* _WORK REQUEST_
Give again, exactly as written, each line of the material below starting at the line that contains "Open the Estimated game performance info icon" and ending at the line that contains "Where should I". Both ends count, and no other line does.
DATA SHOWN below:
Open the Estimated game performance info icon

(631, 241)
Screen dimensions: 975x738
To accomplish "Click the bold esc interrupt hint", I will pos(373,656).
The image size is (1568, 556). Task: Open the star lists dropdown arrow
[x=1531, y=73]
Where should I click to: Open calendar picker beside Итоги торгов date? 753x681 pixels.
End of DATA SHOWN.
DATA SHOWN below:
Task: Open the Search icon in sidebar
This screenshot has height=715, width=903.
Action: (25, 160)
End of DATA SHOWN.
DATA SHOWN below:
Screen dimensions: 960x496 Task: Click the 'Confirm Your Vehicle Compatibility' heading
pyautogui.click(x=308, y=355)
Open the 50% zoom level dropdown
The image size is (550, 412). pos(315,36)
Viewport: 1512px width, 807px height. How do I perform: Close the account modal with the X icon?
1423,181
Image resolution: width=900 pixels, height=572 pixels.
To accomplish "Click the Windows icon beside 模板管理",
End of DATA SHOWN.
* _ANSWER FOR THE TASK_
Open the Estimated game performance info icon

(631, 241)
Screen dimensions: 975x738
To accomplish "Click the bold esc interrupt hint", I will pos(373,656).
The image size is (1568, 556). Task: Open the star lists dropdown arrow
[x=1531, y=73]
Where should I click to: Open calendar picker beside Итоги торгов date? 753x681 pixels.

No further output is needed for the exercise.